Police in Dubai arrested a group of people on charges of public debauchery, authorities said Saturday, April 3, 2021, over a widely shared video that showed naked women posing on a balcony in the Marina. (AP Photo/Kamran Jebreili, File)

Police in Dubai arrested a group of people on charges of public debauchery, authorities said Saturday, April 3, 2021, over a widely shared video that showed naked women posing on a balcony in the Marina. (AP Photo/Kamran Jebreili, File)

Those involved in a naked photoshoot in Dubai to be deported

Nudity and other ‘lewd behaviour’ carry penalties of up to six months in prison and a fine of more than $1,000

Those involved in a naked photo shoot on a high-rise balcony in Dubai will be deported, authorities said Tuesday, after the footage went viral and prompted a crackdown in the Gulf Arab sheikhdom.

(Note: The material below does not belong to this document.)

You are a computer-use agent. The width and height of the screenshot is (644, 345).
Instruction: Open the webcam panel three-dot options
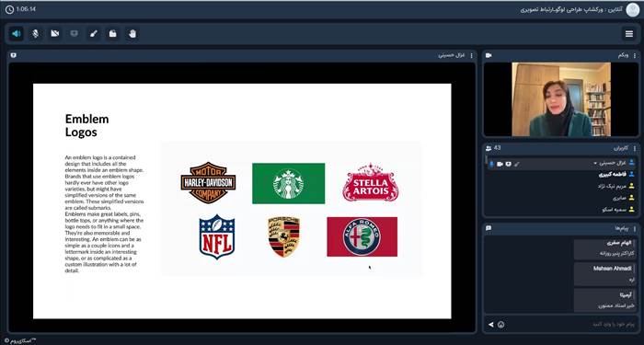[635, 55]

Dubai authorities detained at least 11 Ukrainian women who posed naked in broad daylight along with a male Russian photographer on charges of public debauchery and producing pornography. Earlier this week, images and videos of the naked women splattered across social media and sent a wave of shock through the emirate, where a legal code based on Islamic law, or Shariah, has landed foreigners in jail for tamer offences.

After an unusually speedy investigation, Dubai’s Attorney General Essam Issa al-Humaidan announced that those behind the photo shoot would be sent back to their countries, without elaborating further. Dubai police have declined to identify those detained. More than a dozen women appeared in the widely shared video. Ukrainian and Russian authorities confirmed the arrest of their citizens Tuesday, but the nationalities of the others detained were not immediately known.

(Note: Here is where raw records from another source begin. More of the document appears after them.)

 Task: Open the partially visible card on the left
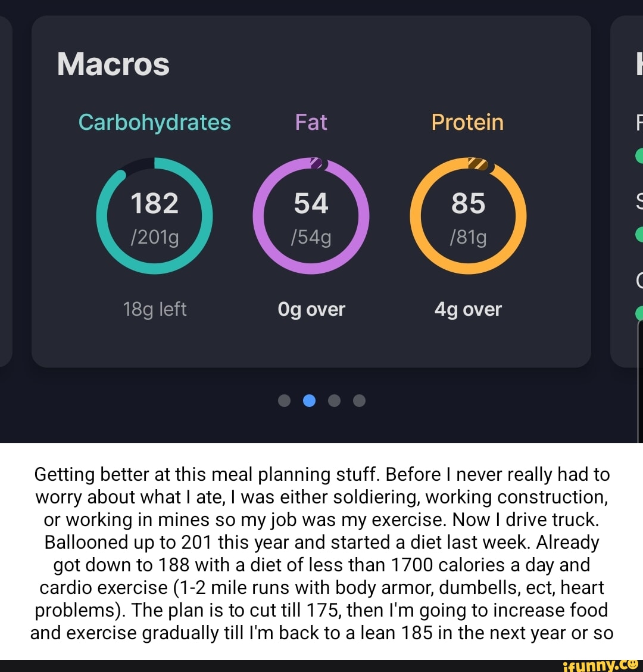(x=6, y=191)
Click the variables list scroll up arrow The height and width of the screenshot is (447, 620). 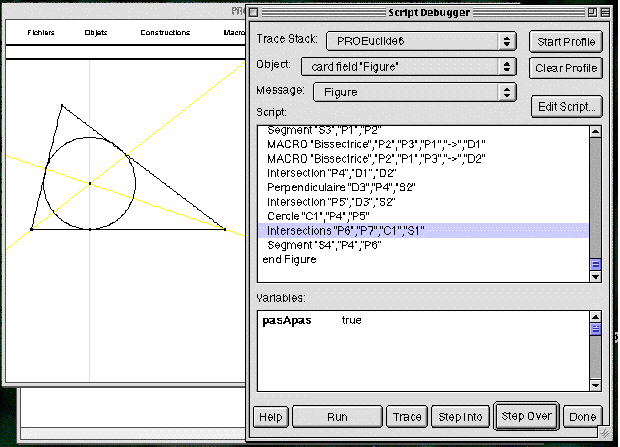(x=595, y=317)
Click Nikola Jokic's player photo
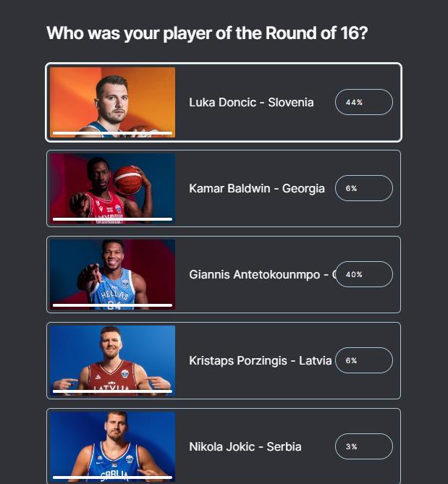The height and width of the screenshot is (484, 448). (x=112, y=443)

The swift deportation is rare for the legal system in Dubai, an absolutely ruled sheikhdom. Such cases typically go to trial or are otherwise adjudicated before deportation.

“The public prosecutor ordered the deportation of the accused for their behaviour contrary to public morals,” al-Humaidan said, adding that the group of women had been charged with violating the country’s public decency law.

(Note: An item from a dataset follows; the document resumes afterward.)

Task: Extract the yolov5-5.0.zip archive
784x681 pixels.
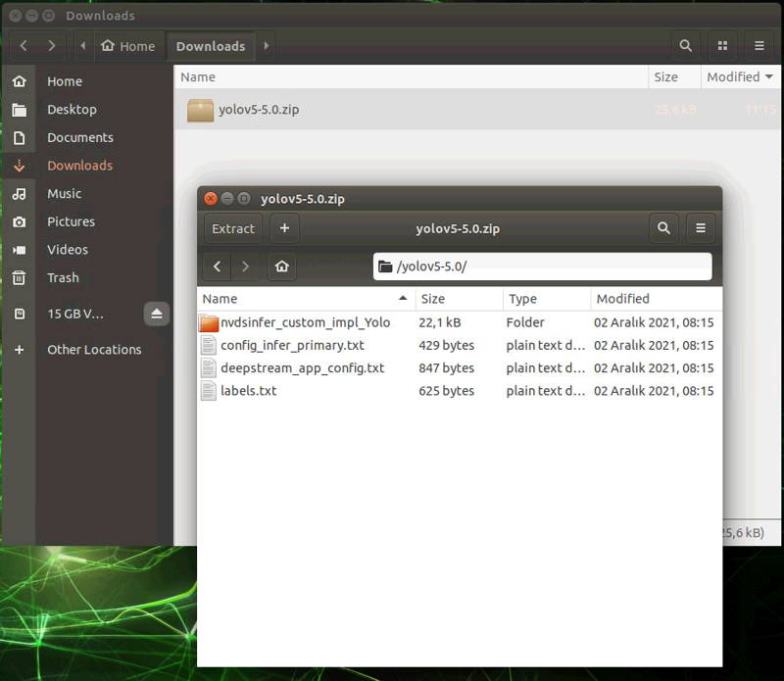Action: (x=232, y=227)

Dubai is a top destination for the world’s Instagram influencers and models, who fill their social media feeds with slick bikini-clad selfies from the coastal emirate’s luxury hotels and artificial islands. But the city’s brand as a glitzy foreign tourist destination has at times provoked controversy and collided with the sheikhdom’s strict rules governing public behaviour and expression.

The nude photoshoot scandal came just days before Ramadan, the holiest month of the Muslim calendar, and as Ukrainian President Volodymyr Zelensky landed in nearby Doha, Qatar, for an official state visit. Over the years, Dubai increasingly has promoted itself as a popular destination for Russians on holiday. Signs in Cyrillic are a common sight at the city’s major malls.

The generally pro-Kremlin tabloid Life identified the Russian man arrested as the head of an information technology firm in Russia’s Ivanovo region, though his firm denied he had anything to do with the photo shoot. The Associated Press was not able to determine if those arrested had legal representation or reach a lawyer for them.

Stanislav Voskresensky, the governor of Ivanovo, asked the Russian Foreign Ministry and Russia’s ambassador to the UAE to offer the Russian man their support.

“We don’t abandon our own,” Voskresensky wrote on social media.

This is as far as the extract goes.